Er ließ die Beretta fallen und griff nach der Pistole der Toten. Eine gute Waffe, eine Heckler & Koch USP in der Kompaktversion, Kaliber 45, mit einem kurzen, dicken Schalldämpfer. Er holte das achtschüssige Magazin heraus, sah die präzisionsgefertigten Hohlspitzgeschosse und rammte das Magazin zurück in den Schaft. Eine Mörderin, die offensichtlich Wert auf gutes Handwerkszeug legte. Na ja, jetzt nicht mehr.

Er schnappte sich noch ein Ersatzmagazin aus ihrer Jackentasche, dann lief er zum Hinterausgang hinaus in die schmale Gasse, geduckt, Blick nach links, Blick nach rechts. Die HK begleitete jeden seiner Blicke. Niemand. Er steckte die Pistole in den Hosenbund und ging in Richtung Hauptstraße. Endlich mal eine vernünftige Waffe. Attentäter hatten manchmal einen fürchterlichen Geschmack.

Mit der Frau hatte er insgesamt fünf erledigt.

Blieben noch zwei.

Vor dem Hotel hatte sich eine große Menschenmenge versammelt. Gäste und Angestellte waren gleichermaßen geschockt, überwältigt und verängstigt und suchten gemeinsam nach Trost. Nur eine Handvoll Menschen wusste wirklich genau, wie es dort oben im Flur des dritten Stockwerks aussah, aber die Gerüchte von Blut und Leichen hatten sich schnell verbreitet. Ein einzelner Polizist tat sein Möglichstes, um die Menge zurückzudrängen.
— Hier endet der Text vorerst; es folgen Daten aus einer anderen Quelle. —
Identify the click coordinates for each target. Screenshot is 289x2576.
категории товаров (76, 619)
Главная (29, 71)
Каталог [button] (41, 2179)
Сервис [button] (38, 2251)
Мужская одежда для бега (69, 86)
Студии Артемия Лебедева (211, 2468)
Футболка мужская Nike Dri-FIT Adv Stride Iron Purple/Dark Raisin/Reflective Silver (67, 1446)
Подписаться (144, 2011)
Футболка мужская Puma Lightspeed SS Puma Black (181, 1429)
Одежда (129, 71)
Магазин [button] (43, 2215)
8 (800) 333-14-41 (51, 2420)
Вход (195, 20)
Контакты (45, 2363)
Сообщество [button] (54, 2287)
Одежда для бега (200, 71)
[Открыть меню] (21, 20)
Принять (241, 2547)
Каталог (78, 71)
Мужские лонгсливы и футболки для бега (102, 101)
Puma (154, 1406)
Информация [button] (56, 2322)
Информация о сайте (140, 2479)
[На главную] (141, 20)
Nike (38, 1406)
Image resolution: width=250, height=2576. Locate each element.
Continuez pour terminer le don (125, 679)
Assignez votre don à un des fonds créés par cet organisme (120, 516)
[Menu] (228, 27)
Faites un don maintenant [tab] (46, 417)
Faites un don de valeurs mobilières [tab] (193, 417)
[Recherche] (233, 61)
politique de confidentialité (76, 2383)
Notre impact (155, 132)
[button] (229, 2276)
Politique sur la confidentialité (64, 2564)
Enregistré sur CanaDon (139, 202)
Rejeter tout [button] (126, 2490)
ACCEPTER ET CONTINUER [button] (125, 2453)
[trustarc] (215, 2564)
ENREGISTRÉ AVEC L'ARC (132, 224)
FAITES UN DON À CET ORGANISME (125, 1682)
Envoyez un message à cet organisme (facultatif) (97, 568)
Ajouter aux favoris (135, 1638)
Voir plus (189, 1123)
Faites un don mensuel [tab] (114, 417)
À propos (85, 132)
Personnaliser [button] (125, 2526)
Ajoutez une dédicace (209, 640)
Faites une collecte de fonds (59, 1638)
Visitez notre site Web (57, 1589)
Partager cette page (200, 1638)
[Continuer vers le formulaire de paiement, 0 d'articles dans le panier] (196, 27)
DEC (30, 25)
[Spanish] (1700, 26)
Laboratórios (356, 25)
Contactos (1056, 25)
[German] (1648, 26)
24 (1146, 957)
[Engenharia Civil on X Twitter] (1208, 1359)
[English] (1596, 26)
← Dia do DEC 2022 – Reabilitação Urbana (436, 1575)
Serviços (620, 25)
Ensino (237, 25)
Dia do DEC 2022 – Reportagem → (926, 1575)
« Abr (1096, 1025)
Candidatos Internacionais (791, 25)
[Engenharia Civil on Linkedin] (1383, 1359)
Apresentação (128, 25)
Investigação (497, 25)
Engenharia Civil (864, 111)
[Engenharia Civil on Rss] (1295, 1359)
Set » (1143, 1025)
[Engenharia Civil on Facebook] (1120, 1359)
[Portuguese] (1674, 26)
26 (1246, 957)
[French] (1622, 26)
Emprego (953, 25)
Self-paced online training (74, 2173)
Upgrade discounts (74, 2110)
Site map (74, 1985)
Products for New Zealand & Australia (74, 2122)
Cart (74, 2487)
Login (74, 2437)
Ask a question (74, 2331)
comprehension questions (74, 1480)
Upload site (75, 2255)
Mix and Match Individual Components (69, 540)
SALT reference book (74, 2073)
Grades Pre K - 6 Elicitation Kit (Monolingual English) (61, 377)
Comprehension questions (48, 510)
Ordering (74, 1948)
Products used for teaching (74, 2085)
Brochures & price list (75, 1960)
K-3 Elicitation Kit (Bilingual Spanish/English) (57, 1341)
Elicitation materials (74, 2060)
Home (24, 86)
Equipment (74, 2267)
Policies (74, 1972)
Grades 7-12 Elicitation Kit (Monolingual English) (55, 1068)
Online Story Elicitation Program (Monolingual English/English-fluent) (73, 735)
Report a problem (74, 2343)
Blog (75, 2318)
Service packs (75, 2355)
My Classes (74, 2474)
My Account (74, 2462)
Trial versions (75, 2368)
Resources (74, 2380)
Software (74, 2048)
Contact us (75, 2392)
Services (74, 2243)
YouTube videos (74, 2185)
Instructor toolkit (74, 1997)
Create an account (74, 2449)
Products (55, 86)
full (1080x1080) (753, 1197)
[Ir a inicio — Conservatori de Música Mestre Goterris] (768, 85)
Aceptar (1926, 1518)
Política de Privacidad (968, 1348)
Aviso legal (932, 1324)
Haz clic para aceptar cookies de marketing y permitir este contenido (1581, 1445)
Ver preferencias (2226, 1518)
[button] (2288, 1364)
Ständig kamen neue Passanten hinzu und wollten wissen, was los war.

Victor verließ die Seitengasse und mischte sich unter die Menge. Sooft es ging, bewegte er sich seitwärts, um etwaigen Scharfschützen kein allzu leichtes Ziel zu bieten. Es war zwar unwahrscheinlich, dass jemand einen solchen Schuss riskierte, aber sein Leben würde er nicht darauf wetten. Dann entdeckte er den blauen Van. Er stand ungefähr fünfzig Meter entfernt neben einer Telefonzelle am Straßenrand. Victor sah nur die Hecktüren, aber nicht, ob jemand am Steuer saß.

Wenn der Van noch da war, dann bestand eine hohe Wahrscheinlichkeit, dass mindestens ein Attentäter immer noch irgendwo unterwegs war. Victor kam näher und sah die Auspuffgase. Gut. Dann saß also jemand im Wagen, während der Motor im Leerlauf lief. Victor wusste, dass er in dem ganzen Durcheinander bis direkt neben den Van gelangen konnte, bevor der Fahrer etwas von seiner Anwesenheit ahnte. Er wollte gerade die Straße überqueren, da blieb er wie angewurzelt stehen.

Auf der anderen Straßenseite, direkt gegenüber dem Hotel, hastete ein stämmiger Kerl die Eingangstreppe eines weiß getünchten Wohnblocks herunter. Er hatte sich eine große schwarze Sporttasche über die Schulter geschwungen, in der sich ohne Weiteres ein Tennis- oder Hockeyschläger verstauen ließ.

Oder ein Präzisionsgewehr.

Der Mann blieb wie angewurzelt stehen, als er sah, dass Victor ihn anstarrte. Das war eindeutig. Die beiden Männer verharrten vollkommen regungslos, während um sie herum das Chaos tobte. Der Scharfschütze löste das Patt als Erster auf. Er warf einen Blick nach links, zu der Stelle, wo der Van stand. Er und Victor waren gleich weit davon entfernt.

Victor machte einen Schritt nach vorn. Der Scharfschütze trat einen Schritt zurück. Er fasste in seine Jacke. Victor auch. Ein Streifenwagen kam mit heulender Sirene und blinkenden Lichtern die Straße entlang. Jeder Gedanke an den Einsatz einer Schusswaffe löste sich in Luft auf.